=== Task objective ===
Say how many lines below have "https" in them, giving the number alone.

=== Data for review ===

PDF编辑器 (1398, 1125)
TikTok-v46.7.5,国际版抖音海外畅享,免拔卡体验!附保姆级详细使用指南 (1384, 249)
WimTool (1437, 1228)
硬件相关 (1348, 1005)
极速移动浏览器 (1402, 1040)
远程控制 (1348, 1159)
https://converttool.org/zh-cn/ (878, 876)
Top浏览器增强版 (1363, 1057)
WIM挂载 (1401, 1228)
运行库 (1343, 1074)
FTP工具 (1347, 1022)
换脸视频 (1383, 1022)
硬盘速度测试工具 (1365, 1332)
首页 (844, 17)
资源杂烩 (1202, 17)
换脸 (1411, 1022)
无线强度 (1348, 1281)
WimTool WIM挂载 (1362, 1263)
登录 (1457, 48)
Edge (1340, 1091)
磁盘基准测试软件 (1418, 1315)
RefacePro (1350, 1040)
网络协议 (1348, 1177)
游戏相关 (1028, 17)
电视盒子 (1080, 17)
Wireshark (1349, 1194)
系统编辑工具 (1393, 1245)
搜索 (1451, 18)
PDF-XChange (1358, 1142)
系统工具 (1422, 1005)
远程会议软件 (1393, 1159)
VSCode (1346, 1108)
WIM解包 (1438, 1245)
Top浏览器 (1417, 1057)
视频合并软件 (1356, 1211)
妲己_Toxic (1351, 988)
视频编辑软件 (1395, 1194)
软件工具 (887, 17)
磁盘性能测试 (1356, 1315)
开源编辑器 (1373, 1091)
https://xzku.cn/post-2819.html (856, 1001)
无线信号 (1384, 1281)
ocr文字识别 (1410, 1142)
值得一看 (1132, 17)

=== Written solution ===
2